Annual OS X Release Cadence

In the late 1990s through the mid 2000s Intel found itself in a situation where it was heavily invested in a microprocessor architecture that ultimately had no future. Intel's platform strategy at the time was also guilty of making the wrong bets. Additionally the company was experimenting with broadening its focus and shifting from a microprocessor manufacturer to a silicon manufacturer. The combination of all of these factors left Intel in an extremely vulnerable state, one that its competitors were able to take advantage of.

VIA Technologies, a fairly low-cost player in the chipset business back then, was able to see real success selling chipsets to customers who were displeased with Intel's offerings. The bigger and more painful surprise was that AMD, Intel's chief competitor in the x86 CPU space, was able to gain significant marketshare for the first time in its history.

For Intel, the painful learning experience resulted in an internal mandate: no more surprises. Intel invested heavily in competitive analysis groups that would model the expected performance of the competition's roadmap and feed that data back into the development cycle for its own technologies. The other major change was a shift to a two-year architecture cadence, now known as the tick-tock model.

Significant architecture changes every two years, separated by minor updates and process node shrinks during the interim years guaranteed that Intel's product lineup would always remain fresh. The other thing tick-tock guaranteed was that Intel would only be on the hook for two years with any given architecture. Should the competitive analysis teams have missed something, a two year cadence would make any major course correction feasible before significant marketshare was lost.

While the tick-tock model was somewhat unbelievable in '05 - '06, it makes a lot of sense today after more than a couple successful iterations of it. More recently, Microsoft announced a planned shift to a 3-year OS release cadence. Just last week, Apple announced a move to annual releases of OS X. The benefits of an aggressive release schedule are clear, the question is whether or not it's a model that will work in software like it has for Intel in hardware.

Mountain Lion is supposed to be the first instance of this yearly OS X release cadence. In speaking with Apple it's clear that annual OS X releases is the goal, however we may see some fluctuation. I wouldn't be surprised if over the next few releases Apple doesn't stick to a 12-month cycle, but instead allows for some wiggle room. While Intel's tick-tock model is generally viewed as a success, historically we haven't seen a new microprocessor from Intel every 12 months on the dot. Both in the hardware and in the software space we're talking about major projects requiring, at times, hundreds of engineers. Maintaining a strict schedule is near impossible, but it's important that the goal is there.

Prior to Mountain Lion, major OS X versions were released about every two years. Panther, Tiger, Leopard, Snow Leopard and Lion were released in 2003, 2005, 2007, 2009 and 2011, respectively. Mountain Lion is scheduled for release this summer, likely around 12 - 13 months after Lion's July 2011 release.

Apple's motivations for moving to an annual release cycle for OS X are obvious. Through small but consistent evolution Apple has been able to build iOS from a platform at a feature deficit to the incumbents to an industry leader. It's not uncommon for companies to look at financially successful models internally and apply them to other business units with hopes of achieving similar results.

The Mac business unit isn't in trouble by any means, but as Microsoft becomes more aggressive in wanting to defend Windows' territory Apple is more motivated to respond in kind. Windows 8 is a highly anticipated release from Microsoft and I don't believe it's a blind coincidence that the first preview build of Mountain Lion was made available to developers thirteen days before the Community Preview release of Windows 8. As different as the typical Mac and Windows PC consumers may be, Apple and Microsoft view the audience as a whole as tasty potentials.

• _Recorded information_
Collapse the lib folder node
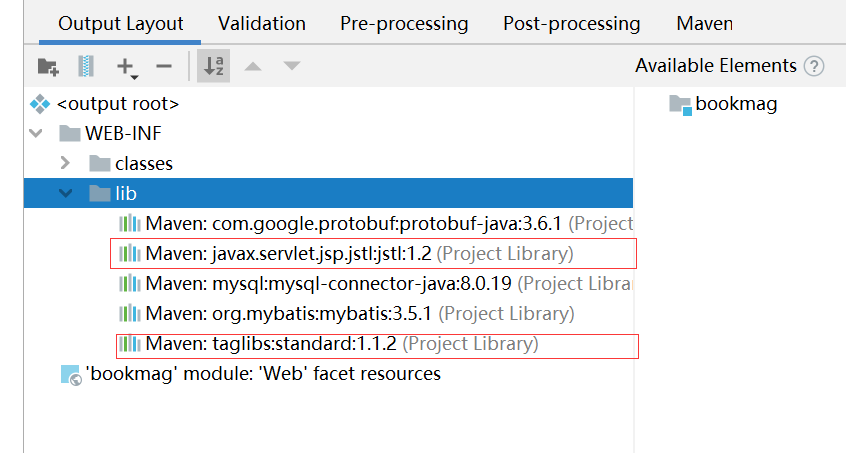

• _What to do_
1. In the article on the OS X release cadence, what is Intel's two-year architecture cadence now known as?
2. Reproduce the stretch of the article on the OS X release cadence from "For Intel, the" through "marketshare was lost.".
The data above are not required.

• _Solutions by task_
1. The tick-tock model.

2.
For Intel, the painful learning experience resulted in an internal mandate: no more surprises. Intel invested heavily in competitive analysis groups that would model the expected performance of the competition's roadmap and feed that data back into the development cycle for its own technologies. The other major change was a shift to a two-year architecture cadence, now known as the tick-tock model.

Significant architecture changes every two years, separated by minor updates and process node shrinks during the interim years guaranteed that Intel's product lineup would always remain fresh. The other thing tick-tock guaranteed was that Intel would only be on the hook for two years with any given architecture. Should the competitive analysis teams have missed something, a two year cadence would make any major course correction feasible before significant marketshare was lost.